**EXCERPT PROVIDED:**
Three days is not a tender process: Fidelity Security Services v Transnet

Three days is not a tender process: Fidelity Security Services v Transnet

 

A R300 million security contract for Transnet’s rail infrastructure was advertised for three days. Treasury Regulation 16A6.3(c) requires a minimum of twenty-one. That single fact was enough to render the entire tender process unlawful from the outset and the Gauteng High Court said so plainly in Fidelity Security Services  v Transnet. What elevates this judgment beyond the facts of the case is the court’s treatment of the three overlapping failures that compounded the initial irregularity: irrational evaluation, arbitrary rescoring, and the preferential treatment of a winning bidder whose own regulatory non-compliance was overlooked.

Fidelity, an unsuccessful bidder, was disqualified at the technical evaluation stage for allegedly failing to achieve the mandatory 80% threshold. It scored 66.67%. It challenged that outcome on review, arguing that the process was flawed at every level: from the compressed advertisement window to the manner in which its bid was scored and the manner in which the winning bidder’s material deficiencies were ignored. The court agreed on all counts.

**SHORT PROBLEM 1:**
In the commentary on Fidelity Security Services v Transnet, what score did Fidelity receive at the technical evaluation stage?
**SHORT PROBLEM 2:**
Write the next part of the commentary on Fidelity Security Services v Transnet, beginning after its final sentence.
The items after this point have no connection to the commentary on Fidelity Security Services v Transnet.

**DATASET EXCERPTS:**
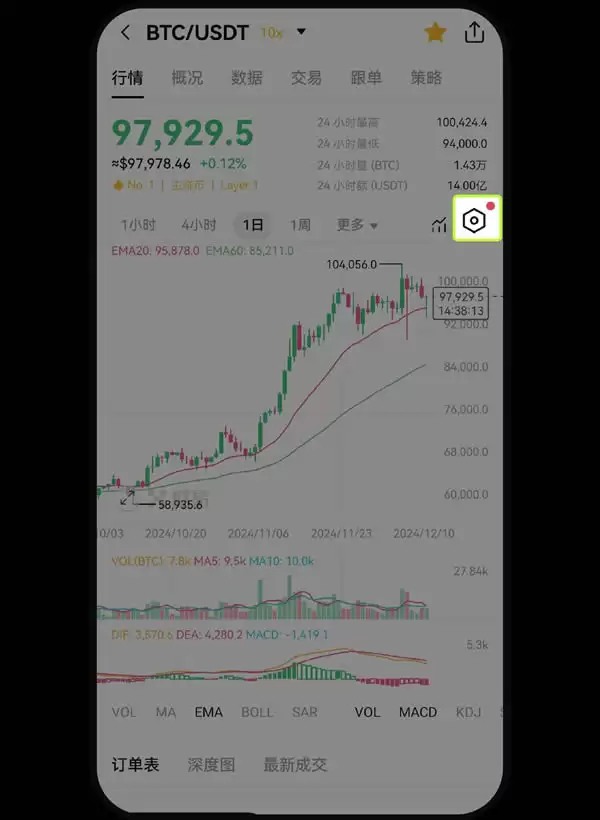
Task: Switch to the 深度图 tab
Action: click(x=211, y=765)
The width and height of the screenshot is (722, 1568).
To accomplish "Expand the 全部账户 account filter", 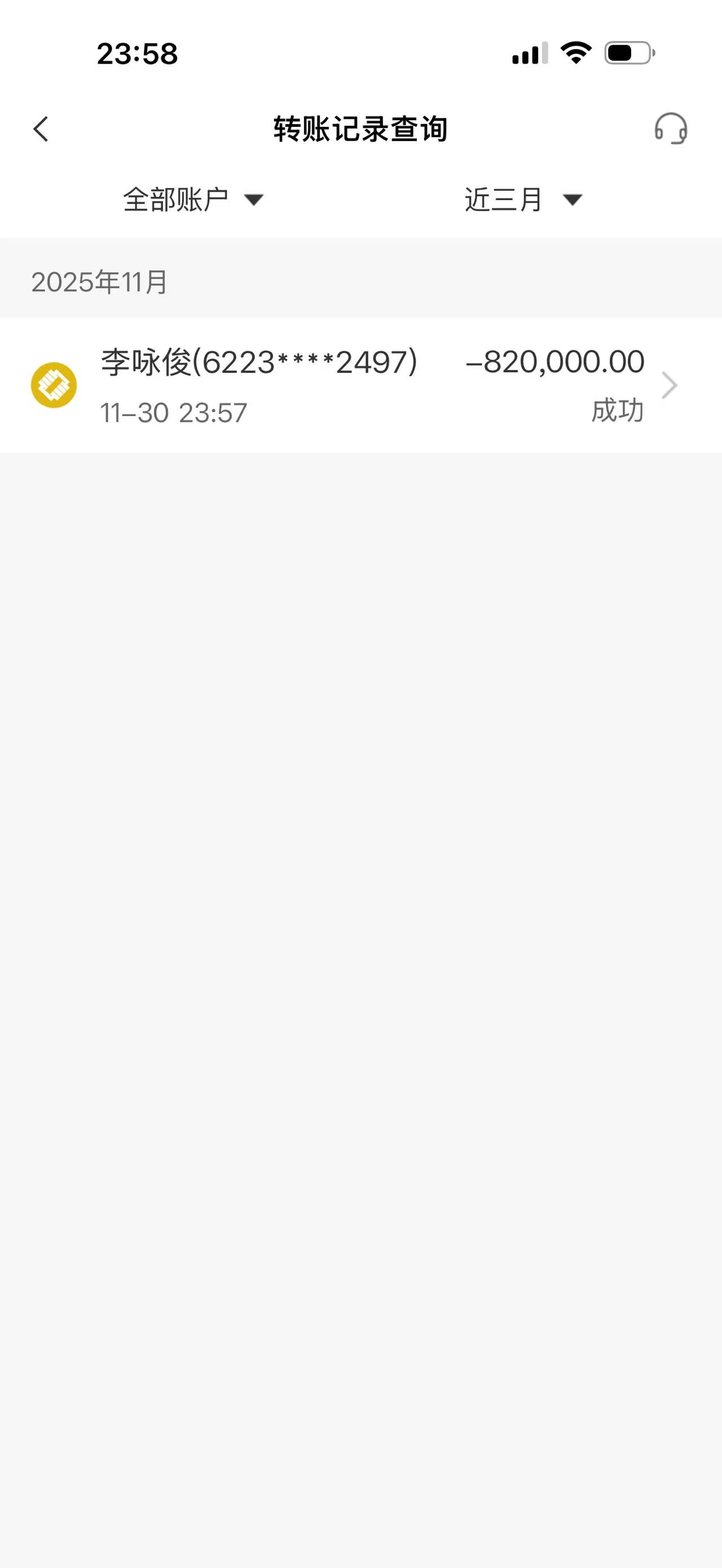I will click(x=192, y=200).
* * *
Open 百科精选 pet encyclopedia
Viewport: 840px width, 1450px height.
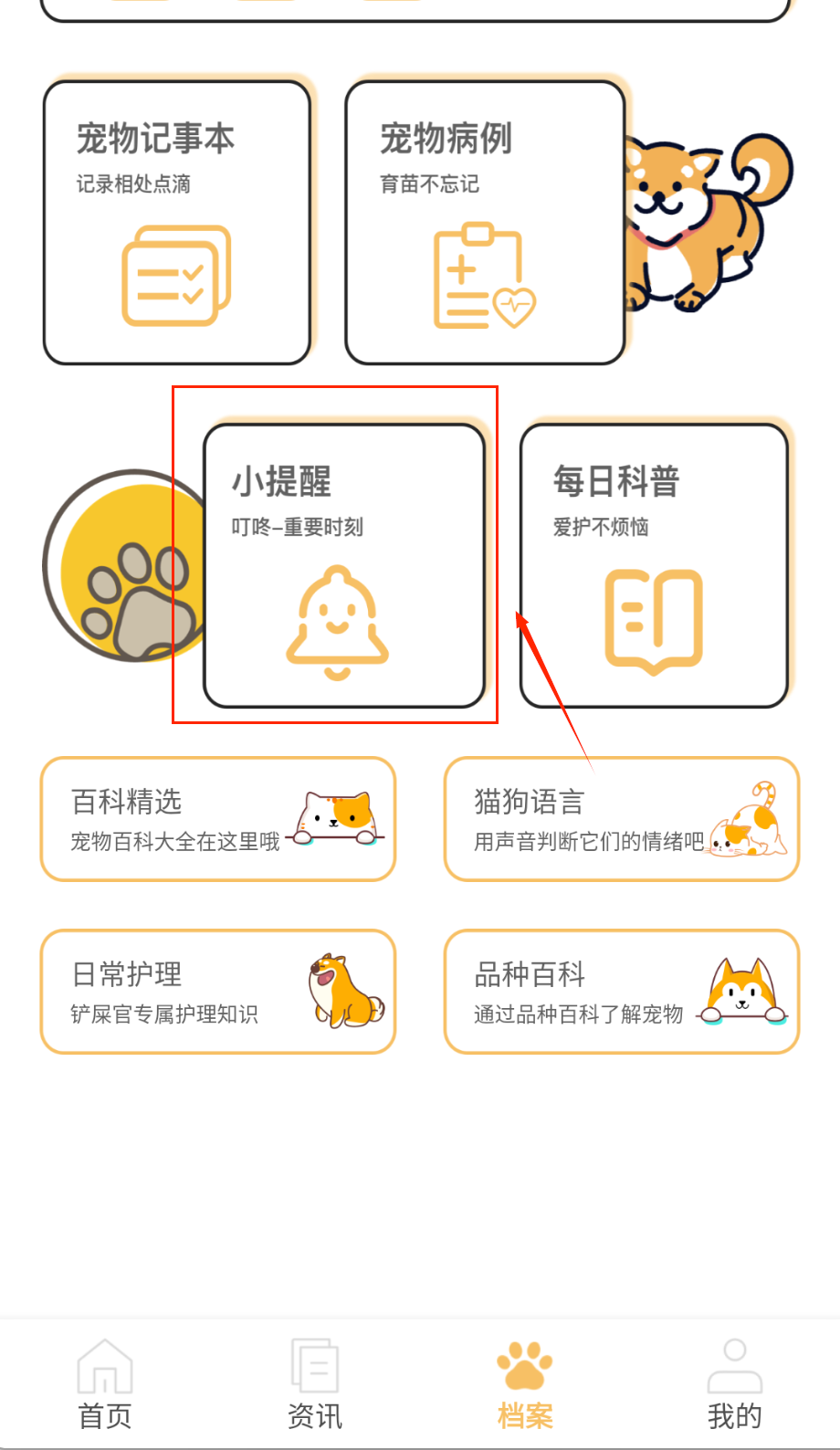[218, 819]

**RESULT 1:**
Fidelity scored 66.67%, short of the mandatory 80% threshold.

**RESULT 2:**
An internal policy cannot override a binding regulation

The starting point and the most unambiguous of the grounds concerned the advertisement period. Treasury Regulation 16A6.3(c) is not aspirational. It sets a minimum standard of twenty-one days, with a narrow exception for urgent cases where the accounting officer has made a formal determination of urgency. The court was clear: compliance with the regulation is a jurisdictional prerequisite for a lawful tender process. Without it, the process is constitutionally defective from inception.

Transnet’s answer was that it had conducted the procurement as a limited bidders’ mechanism under clause 8.9 of its internal Procurement Manual for Activities Directed at Revenue Generation, which permits a shorter response period. The court rejected this. An internal policy manual cannot authorise a departure from a binding Treasury Regulation. The regulation sets the floor; no internal document can lower it. Moreover, Transnet had not even complied with its own manual’s preconditions: the manual required a reasonable period of not less than forty-eight hours, and prior written approval from the Chief Procurement Officer for anything shorter. The record contained neither.

The court also noted the internal contradiction in Transnet’s urgency argument. The RFP stipulated a bid validity period of 180 business days, ending in April 2026. A genuine emergency requiring a three-day advertisement window is inconsistent with an eight-month evaluation timeline. The extended validity period demonstrated that Transnet had anticipated a lengthy process – fatally undermining any belated claim of operational urgency. The court went further: on the probabilities, the compressed window was not a response to an emergency at all. It was a design feature that served to limit competition.

 

Ignoring the evidence in front of you is irrational

Even if the advertisement period had been lawful, the disqualification of Fidelity’s bid was independently fatal to the process. The evaluators marked Fidelity down for failing to address its fifteen-day takeover plan. The record told a different story.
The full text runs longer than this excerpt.